Younis Awadallah is a Health Specialist at the UNICEF Gaza Field Office.
Rania Abueita is a Project Coordinator with UNICEF’s local NGO partner.
This article describes the UNICEF-supported Nutrition-Friendly Schools Initiative, implemented in the West Bank and Gaza strip, which aimed to support the government to establish healthy dietary and physical activity habits and to improve the nutritional status of school-age children.
Palestine is affected by a protracted humanitarian crisis. As a result, Palestinian children and adolescents face vulnerability to violence and hardship, with limited access to essential services including health, nutrition, education and safe water and sanitation.
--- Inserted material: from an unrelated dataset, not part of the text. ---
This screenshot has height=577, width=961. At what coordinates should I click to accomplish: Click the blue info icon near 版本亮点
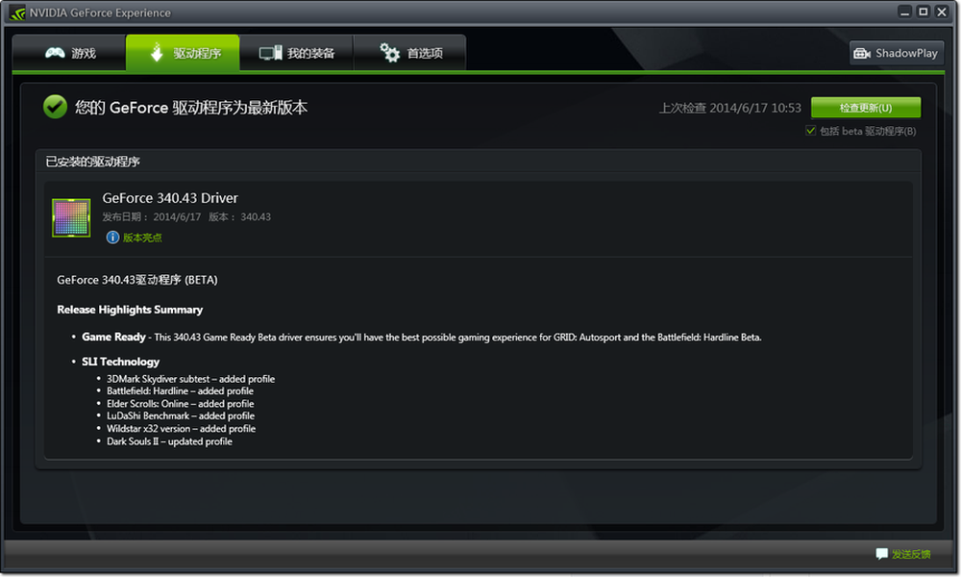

In 2018, the Nutrition-Friendly Schools Initiative (NFSI) was implemented with support from UNICEF. It aimed to support the Ministry of Education (MoE) and the Ministry of Health (MoH) to establish healthy dietary and physical activity habits and to improve the nutritional status of school-age children from the most vulnerable districts in the West Bank and the Gaza Strip.
The NFSI Programme
The programme aimed to strengthen the involvement of parents, families and communities, complementing formal ongoing school interventions and creating an enabling environment for sustainable positive change around nutrition and healthy lifestyles. As a package of interventions, the NFSI framework outlines 26 essential criteria within five broad components: school nutrition policies, school community awareness and capacity-building, nutrition and health-promoting curricula, supportive school environments for healthy nutrition and supportive school nutrition and health services.
As the State of Palestine (SoP) was the first country in the region to implement the NFSI, the international NFSI was adapted to the country context, translated into Arabic and endorsed by the MoE with support from a national NFSI steering committee. The steering committee included representatives from local and international partners including United Nations agencies, the MoE, the MoH, local non-governmental organisations (NGOs) and others. The MoE, in coordination with a local NGO partner and the MoH, led the process and developed an action plan to support the implementation of the NFSI. The MoE also designed a practical manual that incorporated national objectives and the implementation strategy and guidelines.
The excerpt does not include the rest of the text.